Calculating international GPAs is a bit of a challenge, but we still do give it a shot. There are 4 primary tools that we use when calculating GPAs for school systems with which we are unfamiliar.
First, many, but not all, schools give us a translation system. When they do, we ordinarily use those.
Second, EducationUSA offices in many countries provide a conversion chart and/or can often help us with the effort.
Third, there are professional transcript evaluation firms that we work with. Some schools (especially graduate schools) use these firms to analyze each and every transcript. We don't, but we do use conversion charts that they provide to colleges and universities.
Finally, in rare cases where none of the above work, we use external exam marks, teacher and counselor comments, comparison to class averages, etc. to make a best guess. Because we use a holistic review system, if we're off a few decimal places it doesn't really matter all that much.

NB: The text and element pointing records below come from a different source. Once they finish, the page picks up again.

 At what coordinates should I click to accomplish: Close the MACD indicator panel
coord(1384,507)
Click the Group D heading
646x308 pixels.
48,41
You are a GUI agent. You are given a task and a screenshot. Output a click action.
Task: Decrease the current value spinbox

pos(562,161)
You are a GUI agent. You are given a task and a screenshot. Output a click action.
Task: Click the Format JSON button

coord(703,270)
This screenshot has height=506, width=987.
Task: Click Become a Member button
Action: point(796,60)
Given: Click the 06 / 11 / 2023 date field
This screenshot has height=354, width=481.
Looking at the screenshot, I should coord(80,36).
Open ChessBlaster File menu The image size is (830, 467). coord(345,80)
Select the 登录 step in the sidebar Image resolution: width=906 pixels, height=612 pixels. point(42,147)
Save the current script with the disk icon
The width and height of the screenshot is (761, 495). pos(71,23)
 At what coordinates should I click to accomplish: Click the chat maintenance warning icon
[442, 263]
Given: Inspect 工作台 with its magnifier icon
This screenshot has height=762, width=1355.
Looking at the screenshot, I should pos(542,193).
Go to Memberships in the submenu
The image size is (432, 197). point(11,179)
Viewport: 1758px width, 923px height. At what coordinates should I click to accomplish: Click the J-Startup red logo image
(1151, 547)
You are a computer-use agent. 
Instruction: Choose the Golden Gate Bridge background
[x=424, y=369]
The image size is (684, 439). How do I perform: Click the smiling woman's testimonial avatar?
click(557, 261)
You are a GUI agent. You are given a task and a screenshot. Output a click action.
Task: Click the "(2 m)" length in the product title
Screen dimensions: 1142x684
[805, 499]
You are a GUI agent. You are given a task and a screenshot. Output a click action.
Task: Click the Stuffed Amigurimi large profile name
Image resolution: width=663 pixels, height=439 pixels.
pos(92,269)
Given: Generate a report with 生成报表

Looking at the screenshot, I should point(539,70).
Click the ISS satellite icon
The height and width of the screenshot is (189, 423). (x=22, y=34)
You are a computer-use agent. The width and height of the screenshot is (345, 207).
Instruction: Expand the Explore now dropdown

In some educational systems exit exams are considered much more important than the coursework that leads to the results. Examples of this are the A-level system in many parts of the world, the WAEC in West Africa, the Cape Exams in the Caribbean, etc. Students studying in one of these systems should know that at Oberlin we place more emphasis on the internal coursework grades than we do on these exit exams. It isn't that we ignore exit exams, but our educational system is much more interested in the process of learning and in developing lifelong learning skills and much less on what you have managed to memorize for an exit exam. Thus we really like to see students who have excelled in the process of learning as assessed by internal marks.